**Exercise set:**
- A) In the piece on insurance premiums for volunteer drivers, why does the writer call the insurers' argument untenable? Answer in one to three sentences.
- B) Continue the piece on insurance premiums for volunteer drivers from where it stops.
Segment Start: Selected excerpt
Ditching extra insurance premiums for volunteer drivers was long overdue

There was a certain amount of backslapping this week when
the Association of British Insurers announced that 54 insurance brands would
no longer be charging extra premiums for people who use their cars for
voluntary activities, such as taking people to hospital or on days out.

The insurance companies presented it as an act of generosity
– of giving something back – and the Minister for Civil Society, Nick Hurd,
claimed it as an early win for Lord Hodgson’s recent report on cutting red tape
in the sector. The report pointed out earlier this year that the extra premiums
put people off volunteering.

I’d like to be impressed, but I’m not. Why did some
insurance companies ever charge extra premiums for volunteer driving in the
first place? Their argument that it wasn’t normal social use was surely
untenable: you could hardly have a better definition of what is ‘social’ than
people doing things for others in their community.

It’s tempting to think this was just another of those little
sleights of hand – those nice little earners – for which this industry is well
known. Having said that, it’s a reasonable surmise that their readiness to make
this concession indicates that in practice it may not have been much of an
earner at all.
Segment End: Selected excerpt
Segment Start: Data extract
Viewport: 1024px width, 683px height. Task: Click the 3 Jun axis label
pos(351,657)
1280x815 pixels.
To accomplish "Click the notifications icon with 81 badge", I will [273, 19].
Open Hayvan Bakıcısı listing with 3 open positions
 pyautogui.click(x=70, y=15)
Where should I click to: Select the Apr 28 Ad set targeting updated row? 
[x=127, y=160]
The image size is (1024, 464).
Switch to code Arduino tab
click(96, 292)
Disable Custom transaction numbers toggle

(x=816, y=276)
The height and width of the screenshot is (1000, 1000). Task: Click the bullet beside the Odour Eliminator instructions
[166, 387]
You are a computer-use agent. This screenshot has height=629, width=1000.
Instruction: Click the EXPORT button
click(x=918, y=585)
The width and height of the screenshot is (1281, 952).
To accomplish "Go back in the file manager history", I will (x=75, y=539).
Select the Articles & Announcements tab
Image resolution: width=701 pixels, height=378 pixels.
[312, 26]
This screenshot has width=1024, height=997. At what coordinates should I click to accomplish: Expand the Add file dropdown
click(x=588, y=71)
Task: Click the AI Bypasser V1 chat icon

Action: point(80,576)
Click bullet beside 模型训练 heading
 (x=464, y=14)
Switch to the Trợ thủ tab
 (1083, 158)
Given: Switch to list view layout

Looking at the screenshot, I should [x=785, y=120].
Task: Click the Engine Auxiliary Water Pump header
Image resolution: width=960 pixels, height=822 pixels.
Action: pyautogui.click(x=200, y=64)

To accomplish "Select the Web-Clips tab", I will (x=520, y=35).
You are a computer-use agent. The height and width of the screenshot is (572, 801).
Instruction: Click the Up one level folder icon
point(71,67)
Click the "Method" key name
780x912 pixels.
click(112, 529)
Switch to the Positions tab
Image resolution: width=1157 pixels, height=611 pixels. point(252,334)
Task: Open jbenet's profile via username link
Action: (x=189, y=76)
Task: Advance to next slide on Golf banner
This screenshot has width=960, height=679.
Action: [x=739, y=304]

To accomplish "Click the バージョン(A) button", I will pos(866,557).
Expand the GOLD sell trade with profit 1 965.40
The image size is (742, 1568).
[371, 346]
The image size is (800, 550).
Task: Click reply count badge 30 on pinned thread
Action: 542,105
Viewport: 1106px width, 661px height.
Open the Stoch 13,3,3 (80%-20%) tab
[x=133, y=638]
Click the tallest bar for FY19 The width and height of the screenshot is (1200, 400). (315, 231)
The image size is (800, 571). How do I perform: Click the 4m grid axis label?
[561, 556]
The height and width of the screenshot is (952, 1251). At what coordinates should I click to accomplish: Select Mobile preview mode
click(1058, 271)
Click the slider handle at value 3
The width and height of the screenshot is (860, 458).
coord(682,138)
Segment End: Data extract
**Responses by task:**
- A) The insurers argued that volunteer driving was not normal social use. The writer calls that untenable because nothing fits the meaning of "social" better than people doing things for others in their community.

- B)
It’s surely likely that a lot of people – justifiably
assuming that they were covered by a normal policy – were just doing volunteer
driving without telling their insurance companies. Hodgson’s report also
indicated that the premiums often caused arguments, and the companies may have
felt any extra revenue was not worth the hassle.

Nonetheless, it’s good news. It would be welcome to get similar
progress on another recommendation of the red tape report – a code of practice
for the insurance industry on health and safety for businesses and the
voluntary sector. This is intended to address the concern that charities
operating in “low hazard environments’, as the report puts it, are required by
insurers to employ consultants to carry out full – and expensive – health
and safety risk assessments. 
Progress on this one might take a little longer.